Ggplot is a very flexible system that repeats these same basic layer elements in all the graphs it creates. In an appendix to this book, you can see cookbook examples of all the ways we will we use it to create figures throughout the term.
Looking at the distribution of a quantitative variable
Barplots won’t work for quantitative variables because quantitative variables don’t have categories. However, we can do something quite similar with the histogram.
One way to think about the histogram is that we are imposing a set of categories on a quantitative variable by breaking our quantitative variable into a set of equally wide intervals that we call bins. The most important decision with a quantitative variable is how wide to make these bins. As an example, lets take the age variable from our politics dataset. I could break this variable into five-year intervals that go from 0-5, 5-10, 10-15, 15-20, and so on. Alternatively, I could use 10-year intervals from 0-9, 10-19, 20-29, and so on. I could also use any other interval I like such as 1-year, 3-year, and so on. Lets use 10-year intervals for this example. I then just have to count up the number of observations that fall into each 10 year interval.
Age Group | Frequency |
---|---|
0-9 | 0 |
10-19 | 127 |
20-29 | 616 |
30-39 | 756 |
40-49 | 650 |
50-59 | 822 |
60-69 | 745 |
70-79 | 369 |
80-89 | 153 |
Because the survey was only administered to adults, I have zero individuals from 0-9 and only a few in the 10-19 age range.
Now that we have the frequencies for each bin, we can plot the histogram. The histogram looks much like a barplot except for two important differences. First, on the x-axis we have a numeric scale for the quantitative variable rather than categories. Second, we don’t put any space between our bars.
Below I show some R code for producing the histogram shown in Figure 3 using ggplot
. This code is simpler than the barplot code. We only need to define an x aesthetic in our ggplot
command. Instead of a geom_bar
we use a geom_histogram
. I can specify different bin widths in this command with the binwidth
argument. Here I have specified a binwidth of ten years. I have also specified two different colors. The col
argument is the color of the border for each bar and the fill
argument is the color of the bars themselves.
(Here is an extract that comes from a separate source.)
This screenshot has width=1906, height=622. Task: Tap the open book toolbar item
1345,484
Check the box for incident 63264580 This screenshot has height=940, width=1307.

ggplot(politics, aes(x=age))+
geom_histogram(binwidth=10, col="black", fill="grey")+
labs(x="age")+
theme_bw()
Looking at Figure 3, I can see the peak in the distribution in the 50’s (the baby boomers) with a long fat tail to the right and a steeper drop off at older ages, due to smaller cohorts and old age mortality.I can also sort of see a smaller peak in the 25-34 range which is largely the children of the baby boomers.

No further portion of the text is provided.